10 Agustus 2015. Ini momen dengan tema kemerdekaan RI. Seharusnya saya sudah punya rancangan opini tentang ‘merdeka’ untuk saya tulis dan kirim ke surat kabar. Sebagai seorang guru dengan status ‘abdi negara’ adalah mutlak melakukan publikasi ilmiah. Hal ini mendorong kita untuk bisa membuahkan tulisan yang salah satunya bisa berupa opini yang terpampang di surat kabar. Tapi sampai saat ini, untuk saya pribadi nihil. Beberapa bulan lalu, saya sempat menulis tentang pendidikan dan berencana mengirimnya ke Kendari Pos. Tapi, sampai tema pendidikan nasional lewat, saya tak berani melakukan langkah setelah menulis; mengirim naskah tulisan.
Saya dipenuhi dengan berbagai pertanyaan. Saya tidak PD dengan opini saya. Saya terlalu banyak kuatir. Dan inilah penyakit menulis. Saya hanya tulis. Saya simpan, dan tidak saya munculkan. Siapa yang tau layak baca atau tidak. Padahal seandainya saya kirim. Saya akan tau, tulisan saya layak kah, atau masih butuh lebih banyak proses lagi.
Butuh sesuatu untuk membuat guru seperti saya PD dengan tulisan yang dikirimnya ke surat kabar. Saya sempat bertanya lepas kepada teman-teman guru. Dan respon mereka, menulis itu tidak mudah. Hal ini tentu saja menjadi akar masalah buat kita semua, utamanya saya pribadi. Sepanjang perjalanan sekolah, mulai tingkat dasar sampai perguruan tinggi, saya, sebagai salah satu lulusan bangku sekolah yang tentu saja tidak bisa juga dijadikan tolak ukur, belum bisa memberikan karya saya kepada khalayak ramai untuk dikonsumsi.
Berbeda tentu saja dengan menulis di media berupa blog.

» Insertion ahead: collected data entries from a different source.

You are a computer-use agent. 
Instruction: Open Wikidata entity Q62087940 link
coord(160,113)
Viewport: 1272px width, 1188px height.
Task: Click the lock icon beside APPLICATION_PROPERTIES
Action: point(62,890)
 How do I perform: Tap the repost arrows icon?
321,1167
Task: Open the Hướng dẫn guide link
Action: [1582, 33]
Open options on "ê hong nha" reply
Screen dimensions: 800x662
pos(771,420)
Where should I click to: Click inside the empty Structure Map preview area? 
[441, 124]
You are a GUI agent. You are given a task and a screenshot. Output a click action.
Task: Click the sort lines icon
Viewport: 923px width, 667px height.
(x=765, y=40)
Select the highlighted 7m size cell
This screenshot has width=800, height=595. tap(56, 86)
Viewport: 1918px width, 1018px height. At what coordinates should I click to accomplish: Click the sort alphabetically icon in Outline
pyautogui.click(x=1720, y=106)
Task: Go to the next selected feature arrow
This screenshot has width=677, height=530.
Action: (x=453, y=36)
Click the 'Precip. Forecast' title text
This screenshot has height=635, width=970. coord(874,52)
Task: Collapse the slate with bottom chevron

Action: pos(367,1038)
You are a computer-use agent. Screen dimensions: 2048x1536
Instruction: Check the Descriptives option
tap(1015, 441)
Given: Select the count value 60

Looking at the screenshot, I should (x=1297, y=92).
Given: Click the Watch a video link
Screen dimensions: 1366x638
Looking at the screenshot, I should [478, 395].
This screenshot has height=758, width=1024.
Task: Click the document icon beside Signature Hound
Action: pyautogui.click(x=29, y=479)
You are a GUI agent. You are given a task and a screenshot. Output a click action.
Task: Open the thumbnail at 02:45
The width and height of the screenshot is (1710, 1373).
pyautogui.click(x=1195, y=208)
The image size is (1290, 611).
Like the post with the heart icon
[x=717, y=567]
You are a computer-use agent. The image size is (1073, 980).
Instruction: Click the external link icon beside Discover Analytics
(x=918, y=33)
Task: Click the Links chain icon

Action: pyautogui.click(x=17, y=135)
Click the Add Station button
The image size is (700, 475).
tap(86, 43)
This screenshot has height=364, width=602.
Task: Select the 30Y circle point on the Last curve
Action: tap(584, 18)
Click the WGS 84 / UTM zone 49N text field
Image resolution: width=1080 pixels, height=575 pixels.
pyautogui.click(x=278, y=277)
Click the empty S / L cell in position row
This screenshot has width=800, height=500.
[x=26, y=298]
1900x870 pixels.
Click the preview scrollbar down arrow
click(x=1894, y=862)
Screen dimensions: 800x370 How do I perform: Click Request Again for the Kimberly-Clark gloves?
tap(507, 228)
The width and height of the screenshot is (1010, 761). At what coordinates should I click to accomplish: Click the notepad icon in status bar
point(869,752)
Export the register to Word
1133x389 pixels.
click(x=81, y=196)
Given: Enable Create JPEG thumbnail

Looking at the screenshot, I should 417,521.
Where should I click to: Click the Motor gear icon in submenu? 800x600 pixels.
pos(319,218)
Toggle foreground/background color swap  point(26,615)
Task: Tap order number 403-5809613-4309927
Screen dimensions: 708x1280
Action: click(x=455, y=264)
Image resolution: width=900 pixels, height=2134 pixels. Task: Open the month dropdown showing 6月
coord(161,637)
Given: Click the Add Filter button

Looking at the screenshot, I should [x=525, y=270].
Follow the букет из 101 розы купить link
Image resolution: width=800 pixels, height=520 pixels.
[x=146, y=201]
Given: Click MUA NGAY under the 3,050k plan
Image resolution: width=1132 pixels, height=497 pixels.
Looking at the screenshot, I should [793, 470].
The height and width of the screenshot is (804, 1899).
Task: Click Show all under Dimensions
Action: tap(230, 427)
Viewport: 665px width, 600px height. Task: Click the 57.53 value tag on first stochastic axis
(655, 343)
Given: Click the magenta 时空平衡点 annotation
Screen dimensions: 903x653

Banyak orang yang merasa nyaman dengan menulis dan mempostingnya d blog pribadi. Tulisan yang dipublish tentu saja akan ada peluang untuk dibaca orang banyak. Namun, menulis di surat kabar, seolah memiliki sebuah dinding besar untuk kita lewati. Dan itu adalah tantangan bahwa tulisan ini haruslah ilmiah dan bisa dipertanggungjawabkan.
Hal inilah yang bisa jadi, menjadi tantangan lain selain tidak mudahnya menulis bagi kebanyakan orang.
Satu-satunya cara untuk menebas ini, adalah menulis apapun itu dan tidak sampai disitu. Langkah selanjutnya pun harus ditempuh; mengirimkannya ke media cetak. Dan inilah yang saya lakukan.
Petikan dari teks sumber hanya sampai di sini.